Soviet actor (1879–1947)

Nikolai Afanasyevich Podgorny (Николай Афанасьевич Подгорный, 10 December 1879 — 2 August 1947) was a Moscow-born Russian, Soviet actor and later reader in drama, associated with the Moscow Art Theatre.

==Career==
A 1903 MAT School graduate, Podgorny joined the troupe the same year. Among his acclaimed works here were Baron Tuzenbakh (Three Sisters by Anton Chekhov, in which he also played Fedotik, and later Ferapont), Medvedenko (The Seagull by Chekhov), Petya Trofimov (The Cherry Orchard, in which he succeeded Vasily Kachalov), Molchalin (Woe from Wit, by Alexander Griboyedov) and the pauper Tyu in The Drama of Life by Knut Hamsun ("My horrid, stylized, wonderful Tyu," Olga Knipper, his partner in this production, addressed him in a letter).

In 1913, alongside Nikolai Alexandrov and Nikolai Massalitinov he co-founded the private Drama School, known popularly as the "School of the Three Nikolais", which in 1916 formed the basis for the MAT Second Studio.

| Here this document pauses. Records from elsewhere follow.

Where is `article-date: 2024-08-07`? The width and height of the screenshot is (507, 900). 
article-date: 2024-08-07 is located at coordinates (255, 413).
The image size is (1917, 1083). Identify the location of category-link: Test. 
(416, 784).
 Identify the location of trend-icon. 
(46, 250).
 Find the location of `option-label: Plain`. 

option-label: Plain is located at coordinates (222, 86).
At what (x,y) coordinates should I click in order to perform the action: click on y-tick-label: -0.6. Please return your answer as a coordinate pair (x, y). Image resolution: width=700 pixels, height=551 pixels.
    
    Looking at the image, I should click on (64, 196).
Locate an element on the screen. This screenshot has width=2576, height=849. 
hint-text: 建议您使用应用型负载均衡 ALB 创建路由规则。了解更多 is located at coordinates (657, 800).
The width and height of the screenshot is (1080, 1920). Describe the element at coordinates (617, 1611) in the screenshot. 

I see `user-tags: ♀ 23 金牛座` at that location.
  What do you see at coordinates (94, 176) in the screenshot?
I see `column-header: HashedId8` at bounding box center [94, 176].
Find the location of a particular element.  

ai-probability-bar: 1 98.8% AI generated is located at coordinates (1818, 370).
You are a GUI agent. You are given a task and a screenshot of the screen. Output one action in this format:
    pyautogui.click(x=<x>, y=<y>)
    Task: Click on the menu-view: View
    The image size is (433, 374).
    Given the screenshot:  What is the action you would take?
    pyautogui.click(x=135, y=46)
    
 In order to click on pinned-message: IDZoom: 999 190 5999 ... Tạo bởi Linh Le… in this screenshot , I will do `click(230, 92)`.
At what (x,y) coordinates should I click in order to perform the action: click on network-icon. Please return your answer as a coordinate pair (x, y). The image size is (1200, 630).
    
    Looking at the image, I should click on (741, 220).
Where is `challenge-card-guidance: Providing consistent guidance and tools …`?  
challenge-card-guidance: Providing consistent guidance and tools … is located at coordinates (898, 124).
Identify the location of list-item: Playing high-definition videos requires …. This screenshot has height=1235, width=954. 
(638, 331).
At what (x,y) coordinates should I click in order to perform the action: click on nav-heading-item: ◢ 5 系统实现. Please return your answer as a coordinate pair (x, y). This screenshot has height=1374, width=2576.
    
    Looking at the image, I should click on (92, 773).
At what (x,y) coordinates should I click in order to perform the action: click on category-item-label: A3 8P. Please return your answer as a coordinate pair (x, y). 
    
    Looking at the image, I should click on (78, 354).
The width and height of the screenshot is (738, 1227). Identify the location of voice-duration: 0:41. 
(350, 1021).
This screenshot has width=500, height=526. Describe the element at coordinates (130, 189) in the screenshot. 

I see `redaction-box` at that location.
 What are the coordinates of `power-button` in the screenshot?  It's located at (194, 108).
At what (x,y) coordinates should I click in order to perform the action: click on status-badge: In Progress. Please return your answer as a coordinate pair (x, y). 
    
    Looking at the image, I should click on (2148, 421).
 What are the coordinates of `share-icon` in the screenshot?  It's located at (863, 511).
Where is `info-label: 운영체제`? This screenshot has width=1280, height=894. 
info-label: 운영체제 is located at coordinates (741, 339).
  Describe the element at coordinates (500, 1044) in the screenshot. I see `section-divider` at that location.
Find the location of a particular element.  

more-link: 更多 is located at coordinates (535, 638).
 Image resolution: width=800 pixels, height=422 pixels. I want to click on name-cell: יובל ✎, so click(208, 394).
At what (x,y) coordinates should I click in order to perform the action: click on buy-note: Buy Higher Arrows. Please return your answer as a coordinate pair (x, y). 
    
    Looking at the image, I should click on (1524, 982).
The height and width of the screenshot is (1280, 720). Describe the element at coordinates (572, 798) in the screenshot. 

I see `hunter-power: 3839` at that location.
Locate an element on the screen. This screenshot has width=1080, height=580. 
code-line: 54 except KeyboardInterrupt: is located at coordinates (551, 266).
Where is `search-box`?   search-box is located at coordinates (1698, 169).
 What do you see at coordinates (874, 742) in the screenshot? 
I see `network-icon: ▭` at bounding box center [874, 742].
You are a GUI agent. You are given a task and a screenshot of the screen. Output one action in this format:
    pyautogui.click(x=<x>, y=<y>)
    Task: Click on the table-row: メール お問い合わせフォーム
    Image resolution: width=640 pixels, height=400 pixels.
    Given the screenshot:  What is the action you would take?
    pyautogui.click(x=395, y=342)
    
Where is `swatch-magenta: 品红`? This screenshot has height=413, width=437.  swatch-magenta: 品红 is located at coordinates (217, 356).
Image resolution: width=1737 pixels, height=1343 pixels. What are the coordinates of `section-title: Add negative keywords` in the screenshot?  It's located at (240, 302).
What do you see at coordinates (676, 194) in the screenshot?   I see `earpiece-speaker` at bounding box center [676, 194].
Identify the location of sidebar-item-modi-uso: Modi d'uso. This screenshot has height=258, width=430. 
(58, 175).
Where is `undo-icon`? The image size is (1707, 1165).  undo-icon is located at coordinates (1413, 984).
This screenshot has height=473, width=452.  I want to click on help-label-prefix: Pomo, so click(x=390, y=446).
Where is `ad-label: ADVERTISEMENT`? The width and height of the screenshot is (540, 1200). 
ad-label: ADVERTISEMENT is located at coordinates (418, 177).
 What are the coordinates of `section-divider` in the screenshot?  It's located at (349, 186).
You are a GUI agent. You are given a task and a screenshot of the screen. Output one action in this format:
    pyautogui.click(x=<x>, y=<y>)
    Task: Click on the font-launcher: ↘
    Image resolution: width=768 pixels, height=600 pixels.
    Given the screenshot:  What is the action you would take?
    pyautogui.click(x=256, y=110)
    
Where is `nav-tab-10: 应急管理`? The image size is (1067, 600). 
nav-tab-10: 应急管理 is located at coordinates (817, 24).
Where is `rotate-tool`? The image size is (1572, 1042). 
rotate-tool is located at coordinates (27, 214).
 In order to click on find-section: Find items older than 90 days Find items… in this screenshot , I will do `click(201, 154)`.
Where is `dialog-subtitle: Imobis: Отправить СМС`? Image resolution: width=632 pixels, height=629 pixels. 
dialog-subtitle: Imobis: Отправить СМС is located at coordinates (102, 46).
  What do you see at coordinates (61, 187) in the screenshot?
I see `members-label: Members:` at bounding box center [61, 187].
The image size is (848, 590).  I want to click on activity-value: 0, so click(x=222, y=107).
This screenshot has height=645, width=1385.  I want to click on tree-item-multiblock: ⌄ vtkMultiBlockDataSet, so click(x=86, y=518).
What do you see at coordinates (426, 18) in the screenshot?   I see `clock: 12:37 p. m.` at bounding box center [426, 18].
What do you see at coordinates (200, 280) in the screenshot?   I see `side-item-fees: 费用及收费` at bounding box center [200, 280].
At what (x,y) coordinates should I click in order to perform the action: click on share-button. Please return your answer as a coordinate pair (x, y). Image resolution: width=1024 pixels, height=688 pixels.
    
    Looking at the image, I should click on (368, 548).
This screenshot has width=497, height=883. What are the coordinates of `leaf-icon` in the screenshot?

In 1919, at the height of the Russian Civil War, Podgorny, then a member part of the Kachalov Troupe, found himself stranded in Europe. Taking enormous risks, he, on his own, managed to cross several frontlines and miraculously make it to Moscow.

In 1920s and early 1930s he was the MAT's Repertoire department director and, arguably, the most influential figure in the theatre after Stanislavski himself. Podgorny appeared in five Soviet films, including And Quiet Flows the Don (Тихий Дон, 1930, silent; 1933, sound version; as Panteleymon Melekhov) and Dead House (Мёртвый дом, as Konstantin Pobedonostsev). Podgorny was honoured with the titles the Meritorious Artist of the Republic (1928) and the Meritorious Practitioner of Arts of the RSFSR (1938).